EXERCISE REQUIREMENTS: Would you show every line from the records that holds "size"?

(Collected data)
= = = = =
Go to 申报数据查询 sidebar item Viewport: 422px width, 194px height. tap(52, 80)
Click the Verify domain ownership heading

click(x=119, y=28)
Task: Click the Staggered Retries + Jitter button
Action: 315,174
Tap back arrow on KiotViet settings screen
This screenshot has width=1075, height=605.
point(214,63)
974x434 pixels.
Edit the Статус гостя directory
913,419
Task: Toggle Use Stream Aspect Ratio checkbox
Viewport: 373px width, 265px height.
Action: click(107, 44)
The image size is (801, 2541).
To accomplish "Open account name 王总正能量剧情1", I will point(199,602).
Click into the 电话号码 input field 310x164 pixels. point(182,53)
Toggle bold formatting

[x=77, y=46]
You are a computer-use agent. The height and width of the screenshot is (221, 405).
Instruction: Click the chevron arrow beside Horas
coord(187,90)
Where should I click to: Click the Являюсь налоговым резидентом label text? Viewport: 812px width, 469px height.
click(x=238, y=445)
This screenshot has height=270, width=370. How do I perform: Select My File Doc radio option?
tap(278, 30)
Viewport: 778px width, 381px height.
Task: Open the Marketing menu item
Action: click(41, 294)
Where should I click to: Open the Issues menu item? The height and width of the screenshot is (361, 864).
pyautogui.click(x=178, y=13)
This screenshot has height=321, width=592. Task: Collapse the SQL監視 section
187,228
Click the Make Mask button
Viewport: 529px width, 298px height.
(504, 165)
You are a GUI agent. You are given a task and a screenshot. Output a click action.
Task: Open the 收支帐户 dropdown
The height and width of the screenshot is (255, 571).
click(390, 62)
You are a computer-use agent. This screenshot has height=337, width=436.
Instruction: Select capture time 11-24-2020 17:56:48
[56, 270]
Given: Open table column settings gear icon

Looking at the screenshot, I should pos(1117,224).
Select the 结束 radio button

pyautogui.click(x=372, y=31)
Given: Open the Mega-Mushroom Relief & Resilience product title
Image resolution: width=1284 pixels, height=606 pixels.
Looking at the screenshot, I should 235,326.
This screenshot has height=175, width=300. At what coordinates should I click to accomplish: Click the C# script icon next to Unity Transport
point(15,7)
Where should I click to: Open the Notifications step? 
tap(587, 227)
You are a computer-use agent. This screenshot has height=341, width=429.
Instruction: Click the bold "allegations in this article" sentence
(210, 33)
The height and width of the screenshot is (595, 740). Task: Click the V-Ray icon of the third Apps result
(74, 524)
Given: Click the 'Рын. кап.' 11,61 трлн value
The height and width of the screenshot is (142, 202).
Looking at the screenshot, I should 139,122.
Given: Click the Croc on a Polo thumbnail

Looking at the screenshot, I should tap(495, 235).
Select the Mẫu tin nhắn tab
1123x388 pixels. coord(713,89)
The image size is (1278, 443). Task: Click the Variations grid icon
= = = = =
TASK ANSWER:
The image size is (801, 2541).
The image size is (1278, 443). Task: Click the Variations grid icon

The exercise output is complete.